\documentclass[12pt ]{article}
\setlength{\textwidth}{14 true cm} \setlength{\textheight}{20 true
cm}

\usepackage{hangul}
\usepackage{amscd,amsmath}
\usepackage{amsfonts}
\usepackage{amssymb,theorem}
\usepackage{longtable}
\newcommand{\Aff}{\mbox{\it Aff}}
\newcommand{\aff}{\mbox{\it aff}}


\newcommand{\alp}{\alpha}
\newcommand{\bet}{\beta}
\newcommand{\del}{\delta}
\newcommand{\gam}{\gamma}
\newcommand{\vep}{\varepsilon}
\newcommand{\eps}{\epsilon}
\newcommand{\lam}{\lambda}
\newcommand{\kap}{\kappa}
\newcommand{\sig}{\sigma}
\newcommand{\ome}{\omega}
\newcommand{\Gam}{\Gamma}
\newcommand{\Ome}{\Omega}
\newcommand{\Sig}{\Sigma}
\newcommand{\Del}{\Delta}
\newcommand{\Lam}{\Lambda}


\newtheorem{thm}{정리}
\newtheorem{cor}[thm]{따름정리}
\newtheorem{lem}[thm]{보조정리}
\newtheorem{prop}[thm]{명제}
\newtheorem{cl}{Claim}

{\theorembodyfont{\rm}
\newtheorem{ex}{예}
\newtheorem{que}{질문}
\newtheorem{notation}{Notation}[section]
\newtheorem{defn}{정의}
\newtheorem{rem}{주}
\newtheorem{note}{Note}
}
\renewcommand{\thenote}{}
\renewcommand{\therem}{}

\newenvironment{proof}{{\bf 증명}}{\hfill\framebox[2mm]{}}
\newenvironment{proof1}{{\bf 정리증명}}{\hfill\framebox[2mm]{}}

\begin{document}
 \parindent=0cm
 \section*{Functorial Property}
 \begin{thm}
f : $(X,x_0)\rightarrow (Y,y_0)$  induces  a  homomorphism

$\hspace{3em}f_{\sharp}$ : $\pi_1(X,x_0) \rightarrow \pi_1
(Y,y_0)$ given by $ \{\alpha\}\mapsto \{f \circ \alpha\}$.
\end{thm}
\begin{proof}
 먼저 $f_{\sharp}(\{\alpha\})$ 가 잘 정의되는지 살펴보자.

## 과제 A
행 목록의 첫 줄부터 "point(644,1003)"가 들어 있는 줄까지(양 끝 포함)만 다시 적되, "Instruction"를 "Command"로 바꾸고 나머지는 그대로 두세요.
위 본문과 아래 행들은 서로 다른 출처에서 가져왔습니다.

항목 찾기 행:
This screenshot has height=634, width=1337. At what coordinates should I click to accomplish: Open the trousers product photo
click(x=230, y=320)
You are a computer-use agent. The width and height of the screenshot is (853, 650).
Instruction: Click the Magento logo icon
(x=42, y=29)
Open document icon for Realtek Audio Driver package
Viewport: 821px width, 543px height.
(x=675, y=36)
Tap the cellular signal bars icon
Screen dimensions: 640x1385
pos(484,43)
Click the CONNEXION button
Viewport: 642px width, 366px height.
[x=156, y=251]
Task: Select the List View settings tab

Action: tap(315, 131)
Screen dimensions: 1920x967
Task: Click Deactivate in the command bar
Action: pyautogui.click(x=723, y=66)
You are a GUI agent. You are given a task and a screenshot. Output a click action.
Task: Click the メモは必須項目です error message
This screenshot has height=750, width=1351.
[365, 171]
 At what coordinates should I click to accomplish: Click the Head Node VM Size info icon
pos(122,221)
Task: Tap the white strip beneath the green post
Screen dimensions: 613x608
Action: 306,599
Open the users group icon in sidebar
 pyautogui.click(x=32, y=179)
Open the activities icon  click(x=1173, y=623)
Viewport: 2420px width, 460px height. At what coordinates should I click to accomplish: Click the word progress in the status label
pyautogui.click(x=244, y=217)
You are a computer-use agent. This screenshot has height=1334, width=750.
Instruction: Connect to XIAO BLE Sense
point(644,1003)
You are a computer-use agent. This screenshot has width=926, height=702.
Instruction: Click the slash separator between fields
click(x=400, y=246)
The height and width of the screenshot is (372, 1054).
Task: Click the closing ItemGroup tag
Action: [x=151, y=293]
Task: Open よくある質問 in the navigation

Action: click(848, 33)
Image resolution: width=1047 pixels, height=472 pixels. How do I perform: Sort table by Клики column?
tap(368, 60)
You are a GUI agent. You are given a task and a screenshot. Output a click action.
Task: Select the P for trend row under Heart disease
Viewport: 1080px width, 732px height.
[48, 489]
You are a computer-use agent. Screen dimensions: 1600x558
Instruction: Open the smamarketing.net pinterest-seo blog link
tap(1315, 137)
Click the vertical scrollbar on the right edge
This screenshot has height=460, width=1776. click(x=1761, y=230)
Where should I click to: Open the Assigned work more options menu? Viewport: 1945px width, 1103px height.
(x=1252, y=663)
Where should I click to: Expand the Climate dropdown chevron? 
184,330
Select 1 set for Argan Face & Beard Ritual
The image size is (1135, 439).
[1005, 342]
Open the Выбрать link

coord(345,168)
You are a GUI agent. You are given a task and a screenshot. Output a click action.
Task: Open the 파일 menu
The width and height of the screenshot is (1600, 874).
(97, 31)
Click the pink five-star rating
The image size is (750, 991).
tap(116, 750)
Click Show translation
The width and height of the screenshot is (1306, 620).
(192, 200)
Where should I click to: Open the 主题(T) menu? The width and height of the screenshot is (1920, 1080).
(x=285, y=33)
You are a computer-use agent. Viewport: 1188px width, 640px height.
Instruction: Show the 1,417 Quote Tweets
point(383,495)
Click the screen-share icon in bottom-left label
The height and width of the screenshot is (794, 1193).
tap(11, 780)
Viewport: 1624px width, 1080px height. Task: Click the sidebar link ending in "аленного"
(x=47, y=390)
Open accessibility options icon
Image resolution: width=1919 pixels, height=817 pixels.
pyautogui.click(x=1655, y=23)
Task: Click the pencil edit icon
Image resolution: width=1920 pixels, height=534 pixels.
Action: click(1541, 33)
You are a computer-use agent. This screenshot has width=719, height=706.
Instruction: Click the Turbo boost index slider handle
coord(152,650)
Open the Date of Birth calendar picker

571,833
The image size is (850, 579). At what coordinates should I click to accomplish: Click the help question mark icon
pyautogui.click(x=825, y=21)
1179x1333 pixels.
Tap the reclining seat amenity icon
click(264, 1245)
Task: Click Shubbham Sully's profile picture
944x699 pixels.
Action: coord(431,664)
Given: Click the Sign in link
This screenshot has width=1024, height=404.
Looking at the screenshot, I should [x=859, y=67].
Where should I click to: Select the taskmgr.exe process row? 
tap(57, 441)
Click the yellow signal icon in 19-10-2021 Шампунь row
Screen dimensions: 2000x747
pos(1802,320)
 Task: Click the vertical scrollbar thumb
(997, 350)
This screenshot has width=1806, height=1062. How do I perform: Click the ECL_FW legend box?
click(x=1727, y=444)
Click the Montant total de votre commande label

## 과제 B
본문에서 \newtheorem{lem}으로 정의한 환경에는 어떤 이름이 붙어 있나요?

## 전체 풀이 A
This screenshot has height=634, width=1337. At what coordinates should I click to accomplish: Open the trousers product photo
click(x=230, y=320)
You are a computer-use agent. The width and height of the screenshot is (853, 650).
Command: Click the Magento logo icon
(x=42, y=29)
Open document icon for Realtek Audio Driver package
Viewport: 821px width, 543px height.
(x=675, y=36)
Tap the cellular signal bars icon
Screen dimensions: 640x1385
pos(484,43)
Click the CONNEXION button
Viewport: 642px width, 366px height.
[x=156, y=251]
Task: Select the List View settings tab

Action: tap(315, 131)
Screen dimensions: 1920x967
Task: Click Deactivate in the command bar
Action: pyautogui.click(x=723, y=66)
You are a GUI agent. You are given a task and a screenshot. Output a click action.
Task: Click the メモは必須項目です error message
This screenshot has height=750, width=1351.
[365, 171]
 At what coordinates should I click to accomplish: Click the Head Node VM Size info icon
pos(122,221)
Task: Tap the white strip beneath the green post
Screen dimensions: 613x608
Action: 306,599
Open the users group icon in sidebar
 pyautogui.click(x=32, y=179)
Open the activities icon  click(x=1173, y=623)
Viewport: 2420px width, 460px height. At what coordinates should I click to accomplish: Click the word progress in the status label
pyautogui.click(x=244, y=217)
You are a computer-use agent. This screenshot has height=1334, width=750.
Command: Connect to XIAO BLE Sense
point(644,1003)

## 전체 풀이 B
보조정리